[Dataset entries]
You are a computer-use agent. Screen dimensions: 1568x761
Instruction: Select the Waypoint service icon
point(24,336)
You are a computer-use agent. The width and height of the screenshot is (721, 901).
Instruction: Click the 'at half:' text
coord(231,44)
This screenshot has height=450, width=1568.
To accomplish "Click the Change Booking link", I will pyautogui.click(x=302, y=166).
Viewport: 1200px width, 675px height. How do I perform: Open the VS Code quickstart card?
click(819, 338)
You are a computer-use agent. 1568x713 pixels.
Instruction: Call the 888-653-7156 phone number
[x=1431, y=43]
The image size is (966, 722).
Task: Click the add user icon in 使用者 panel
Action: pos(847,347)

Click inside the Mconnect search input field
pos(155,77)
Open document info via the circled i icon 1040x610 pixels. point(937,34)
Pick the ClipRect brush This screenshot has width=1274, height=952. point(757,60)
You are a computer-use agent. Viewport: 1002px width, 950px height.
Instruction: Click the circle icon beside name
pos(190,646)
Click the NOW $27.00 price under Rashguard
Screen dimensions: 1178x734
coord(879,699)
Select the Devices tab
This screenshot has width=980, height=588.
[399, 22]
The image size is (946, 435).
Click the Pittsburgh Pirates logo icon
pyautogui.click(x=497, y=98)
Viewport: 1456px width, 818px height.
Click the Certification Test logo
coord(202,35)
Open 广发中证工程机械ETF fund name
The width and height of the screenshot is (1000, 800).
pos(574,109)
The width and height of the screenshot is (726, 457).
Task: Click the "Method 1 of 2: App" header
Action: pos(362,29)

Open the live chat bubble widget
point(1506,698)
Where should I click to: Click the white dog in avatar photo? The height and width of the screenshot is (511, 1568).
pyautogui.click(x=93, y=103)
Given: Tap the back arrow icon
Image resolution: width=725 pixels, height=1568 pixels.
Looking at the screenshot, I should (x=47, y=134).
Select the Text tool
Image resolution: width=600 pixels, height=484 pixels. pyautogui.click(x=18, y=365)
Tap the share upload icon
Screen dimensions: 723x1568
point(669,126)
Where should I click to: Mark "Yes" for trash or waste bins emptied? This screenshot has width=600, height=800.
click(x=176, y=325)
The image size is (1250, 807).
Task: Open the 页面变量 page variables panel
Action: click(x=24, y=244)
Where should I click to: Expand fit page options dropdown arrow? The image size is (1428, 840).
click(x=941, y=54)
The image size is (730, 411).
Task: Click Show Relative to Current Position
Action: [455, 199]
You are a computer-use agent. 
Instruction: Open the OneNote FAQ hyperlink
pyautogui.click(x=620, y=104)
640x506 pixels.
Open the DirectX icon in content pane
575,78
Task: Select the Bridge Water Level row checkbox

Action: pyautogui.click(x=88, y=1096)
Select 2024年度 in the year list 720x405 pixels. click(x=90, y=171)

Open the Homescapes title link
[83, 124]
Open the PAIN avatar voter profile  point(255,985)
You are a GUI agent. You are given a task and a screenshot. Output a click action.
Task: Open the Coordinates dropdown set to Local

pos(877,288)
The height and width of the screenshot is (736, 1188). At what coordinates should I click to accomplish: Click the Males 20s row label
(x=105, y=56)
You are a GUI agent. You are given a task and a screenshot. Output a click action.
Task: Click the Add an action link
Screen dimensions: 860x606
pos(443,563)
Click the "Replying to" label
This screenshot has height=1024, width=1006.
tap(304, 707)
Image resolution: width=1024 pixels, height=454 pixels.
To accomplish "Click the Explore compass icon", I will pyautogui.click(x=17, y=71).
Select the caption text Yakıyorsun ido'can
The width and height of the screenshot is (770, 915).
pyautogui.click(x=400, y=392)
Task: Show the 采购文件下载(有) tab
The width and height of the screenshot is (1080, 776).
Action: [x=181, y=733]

Aim of the exercise >> For each line above that carries the word "computer", copy it out.

Response for this exercise >>
You are a computer-use agent. Screen dimensions: 1568x761
You are a computer-use agent. The width and height of the screenshot is (721, 901).
You are a computer-use agent. 1568x713 pixels.
You are a computer-use agent. Viewport: 1002px width, 950px height.
You are a computer-use agent. 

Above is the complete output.